| WRITTEN REQUEST |
Copy the records from the start through the line containing "Action: 39,359", swapping "Given" for "Goal" and leaving everything else unchanged.

| DATA PROVIDED |

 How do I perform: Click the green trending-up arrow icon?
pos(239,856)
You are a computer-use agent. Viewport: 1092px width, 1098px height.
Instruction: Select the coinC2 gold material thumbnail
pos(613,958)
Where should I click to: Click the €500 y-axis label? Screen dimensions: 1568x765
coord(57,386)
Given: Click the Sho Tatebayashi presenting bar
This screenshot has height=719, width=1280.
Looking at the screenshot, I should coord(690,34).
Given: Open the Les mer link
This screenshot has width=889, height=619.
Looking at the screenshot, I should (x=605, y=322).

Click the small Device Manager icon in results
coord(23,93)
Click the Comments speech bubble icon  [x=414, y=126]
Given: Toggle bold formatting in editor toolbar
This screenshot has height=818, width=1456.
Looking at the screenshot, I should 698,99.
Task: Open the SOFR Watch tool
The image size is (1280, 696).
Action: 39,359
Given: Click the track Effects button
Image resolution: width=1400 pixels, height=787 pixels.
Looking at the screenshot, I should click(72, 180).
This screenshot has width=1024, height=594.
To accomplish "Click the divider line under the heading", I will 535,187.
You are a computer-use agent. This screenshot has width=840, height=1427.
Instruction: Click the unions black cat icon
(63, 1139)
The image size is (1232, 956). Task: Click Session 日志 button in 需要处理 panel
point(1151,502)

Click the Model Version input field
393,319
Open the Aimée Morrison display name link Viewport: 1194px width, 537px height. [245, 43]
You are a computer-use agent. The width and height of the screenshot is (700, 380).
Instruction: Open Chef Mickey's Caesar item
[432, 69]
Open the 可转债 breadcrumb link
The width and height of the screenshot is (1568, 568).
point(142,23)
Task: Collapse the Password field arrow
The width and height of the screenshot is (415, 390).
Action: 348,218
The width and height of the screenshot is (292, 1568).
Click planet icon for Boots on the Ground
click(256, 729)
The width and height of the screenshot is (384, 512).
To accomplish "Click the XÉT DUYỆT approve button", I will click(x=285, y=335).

| THE ANSWER |
 How do I perform: Click the green trending-up arrow icon?
pos(239,856)
You are a computer-use agent. Viewport: 1092px width, 1098px height.
Instruction: Select the coinC2 gold material thumbnail
pos(613,958)
Where should I click to: Click the €500 y-axis label? Screen dimensions: 1568x765
coord(57,386)
Goal: Click the Sho Tatebayashi presenting bar
This screenshot has height=719, width=1280.
Looking at the screenshot, I should coord(690,34).
Goal: Open the Les mer link
This screenshot has width=889, height=619.
Looking at the screenshot, I should (x=605, y=322).

Click the small Device Manager icon in results
coord(23,93)
Click the Comments speech bubble icon  [x=414, y=126]
Goal: Toggle bold formatting in editor toolbar
This screenshot has height=818, width=1456.
Looking at the screenshot, I should 698,99.
Task: Open the SOFR Watch tool
The image size is (1280, 696).
Action: 39,359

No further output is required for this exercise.